** TASK **
Repeat each record word for word. Leave nothing out.

** INFORMATION **
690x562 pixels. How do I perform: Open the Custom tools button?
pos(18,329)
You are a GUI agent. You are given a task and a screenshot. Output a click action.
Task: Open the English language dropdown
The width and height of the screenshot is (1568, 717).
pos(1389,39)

** RESPONSE TO THE EXERCISE **
690x562 pixels. How do I perform: Open the Custom tools button?
pos(18,329)
You are a GUI agent. You are given a task and a screenshot. Output a click action.
Task: Open the English language dropdown
The width and height of the screenshot is (1568, 717).
pos(1389,39)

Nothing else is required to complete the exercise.